Due to a swift kick in the butt from Newt Gingrich in South Carolina’s primary, Mitt Romney went on the offensive to usher in a war zone in which 99% of his ads were negative, according to Campaign Media Analysis Group. According to CMAG, Gingrich’s ads were 95% negative, solidifying second place for both negative ads run and standing in the Florida primary.
So why were negative ads so effective in Florida? For one, it’s the easy way out for the voter. It’s simply more convenient for the voter to take what information they’re given and base their decision solely on that, rather than dig deeper through the biased bull dinky. The thought process, “Well, I’ll vote for the other guy because he has fewer ‘negative’ qualities,” is a dangerous one; especially given the truth-twisting, out of context nature of negative ads. It does a lot of good to do a little research.

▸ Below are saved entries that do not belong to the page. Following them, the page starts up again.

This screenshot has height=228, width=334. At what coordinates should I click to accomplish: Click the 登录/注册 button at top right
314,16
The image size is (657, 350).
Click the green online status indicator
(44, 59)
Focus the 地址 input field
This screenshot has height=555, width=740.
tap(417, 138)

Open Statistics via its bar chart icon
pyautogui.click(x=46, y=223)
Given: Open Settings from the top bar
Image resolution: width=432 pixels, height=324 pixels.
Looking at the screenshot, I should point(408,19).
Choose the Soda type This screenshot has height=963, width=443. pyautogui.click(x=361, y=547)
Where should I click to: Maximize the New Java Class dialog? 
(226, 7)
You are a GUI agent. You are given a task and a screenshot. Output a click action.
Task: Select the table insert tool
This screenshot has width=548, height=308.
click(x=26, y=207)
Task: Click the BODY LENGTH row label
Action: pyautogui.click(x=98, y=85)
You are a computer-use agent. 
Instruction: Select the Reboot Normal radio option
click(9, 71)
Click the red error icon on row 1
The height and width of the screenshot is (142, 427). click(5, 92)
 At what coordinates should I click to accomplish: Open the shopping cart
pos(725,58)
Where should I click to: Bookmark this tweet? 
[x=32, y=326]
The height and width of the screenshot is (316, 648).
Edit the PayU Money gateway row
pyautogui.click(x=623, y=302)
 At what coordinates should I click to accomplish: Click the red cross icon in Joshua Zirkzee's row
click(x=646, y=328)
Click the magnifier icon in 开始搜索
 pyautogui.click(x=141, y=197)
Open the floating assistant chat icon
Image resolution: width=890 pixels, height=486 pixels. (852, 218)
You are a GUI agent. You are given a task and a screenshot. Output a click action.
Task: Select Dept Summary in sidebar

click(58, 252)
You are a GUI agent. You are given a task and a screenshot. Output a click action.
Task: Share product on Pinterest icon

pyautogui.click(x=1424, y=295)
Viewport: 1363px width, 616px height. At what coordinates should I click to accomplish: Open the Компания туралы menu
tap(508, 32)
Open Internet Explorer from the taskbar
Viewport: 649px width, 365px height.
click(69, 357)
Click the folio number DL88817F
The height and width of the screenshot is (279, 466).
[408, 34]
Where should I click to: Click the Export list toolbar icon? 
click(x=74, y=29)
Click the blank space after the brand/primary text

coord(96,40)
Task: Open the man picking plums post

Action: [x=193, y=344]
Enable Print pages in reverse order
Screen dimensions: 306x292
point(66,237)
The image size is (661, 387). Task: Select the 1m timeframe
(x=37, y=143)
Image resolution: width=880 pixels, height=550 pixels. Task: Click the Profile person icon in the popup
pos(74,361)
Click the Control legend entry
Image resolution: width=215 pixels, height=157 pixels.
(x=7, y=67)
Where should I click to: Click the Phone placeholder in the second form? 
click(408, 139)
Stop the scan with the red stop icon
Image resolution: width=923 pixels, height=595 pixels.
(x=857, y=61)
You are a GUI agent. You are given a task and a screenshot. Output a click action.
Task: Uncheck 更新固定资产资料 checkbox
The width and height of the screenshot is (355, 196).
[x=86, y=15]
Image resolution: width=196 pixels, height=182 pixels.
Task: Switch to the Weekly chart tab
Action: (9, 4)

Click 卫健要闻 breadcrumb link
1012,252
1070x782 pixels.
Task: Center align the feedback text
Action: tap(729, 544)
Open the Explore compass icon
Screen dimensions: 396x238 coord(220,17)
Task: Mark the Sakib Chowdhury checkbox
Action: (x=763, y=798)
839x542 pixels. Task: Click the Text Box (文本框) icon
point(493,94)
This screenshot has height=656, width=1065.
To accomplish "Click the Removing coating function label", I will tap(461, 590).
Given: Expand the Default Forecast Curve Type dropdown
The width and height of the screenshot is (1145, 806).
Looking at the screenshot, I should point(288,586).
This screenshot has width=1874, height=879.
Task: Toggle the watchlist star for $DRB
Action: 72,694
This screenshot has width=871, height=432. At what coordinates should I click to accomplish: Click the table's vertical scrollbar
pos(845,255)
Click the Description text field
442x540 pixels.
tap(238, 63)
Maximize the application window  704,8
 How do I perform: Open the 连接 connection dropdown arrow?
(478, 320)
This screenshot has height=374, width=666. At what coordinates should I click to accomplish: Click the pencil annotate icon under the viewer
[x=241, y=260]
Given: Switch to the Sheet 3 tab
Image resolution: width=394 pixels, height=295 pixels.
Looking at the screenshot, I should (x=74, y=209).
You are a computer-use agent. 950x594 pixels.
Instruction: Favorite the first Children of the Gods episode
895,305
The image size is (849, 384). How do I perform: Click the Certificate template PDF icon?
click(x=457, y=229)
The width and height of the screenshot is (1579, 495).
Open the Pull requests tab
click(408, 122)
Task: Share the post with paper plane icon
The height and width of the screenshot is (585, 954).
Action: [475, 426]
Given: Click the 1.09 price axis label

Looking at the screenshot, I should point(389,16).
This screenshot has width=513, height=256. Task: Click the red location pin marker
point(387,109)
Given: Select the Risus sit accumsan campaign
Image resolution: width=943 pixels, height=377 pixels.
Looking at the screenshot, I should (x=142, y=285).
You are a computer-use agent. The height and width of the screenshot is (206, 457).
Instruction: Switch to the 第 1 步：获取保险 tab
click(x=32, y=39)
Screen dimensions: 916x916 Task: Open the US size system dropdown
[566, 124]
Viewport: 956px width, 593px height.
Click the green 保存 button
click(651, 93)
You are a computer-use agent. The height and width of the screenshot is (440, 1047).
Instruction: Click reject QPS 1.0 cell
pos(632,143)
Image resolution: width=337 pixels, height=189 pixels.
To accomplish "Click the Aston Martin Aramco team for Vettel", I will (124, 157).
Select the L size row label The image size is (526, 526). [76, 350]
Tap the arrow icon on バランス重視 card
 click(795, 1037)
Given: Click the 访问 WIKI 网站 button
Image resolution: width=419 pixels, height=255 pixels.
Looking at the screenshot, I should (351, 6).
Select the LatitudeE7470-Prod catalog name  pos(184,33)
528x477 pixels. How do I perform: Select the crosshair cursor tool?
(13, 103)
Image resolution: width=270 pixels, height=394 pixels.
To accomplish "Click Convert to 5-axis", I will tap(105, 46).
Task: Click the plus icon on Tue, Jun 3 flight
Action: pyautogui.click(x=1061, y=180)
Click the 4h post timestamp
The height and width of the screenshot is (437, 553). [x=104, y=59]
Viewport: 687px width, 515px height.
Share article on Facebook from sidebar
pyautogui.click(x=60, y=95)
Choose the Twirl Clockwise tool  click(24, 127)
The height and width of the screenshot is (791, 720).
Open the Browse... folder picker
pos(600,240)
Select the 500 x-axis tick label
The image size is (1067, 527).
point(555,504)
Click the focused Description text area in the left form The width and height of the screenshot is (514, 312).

Negative ads also work for the same reason they do in car commercials. An effective negative ad can scare you in to buying a “safer” car or voting for a “true conservative” candidate, because skimping on a different car will leave you dead and voting for the other candidate will trap you in a socialist society. This is scary stuff people.
The negative ads will persist if they continue to work as they did in Florida. The voters ultimately decide how a campaign will be run and whether the mud-slinging will blind them in the ballot box or give them enough time to wipe their eyes clean and see the truth. In the 1952 presidential election, Gov. Adlai Stevenson was approached by a supporter following a speech who said “Sir, every thinking American is going to vote for you,” only to hear his reply “Thank you Madam, but I need a majority.” Let’s just hope every American has a “thinking American” friend or at least knows someone who subscribes to The Inertia.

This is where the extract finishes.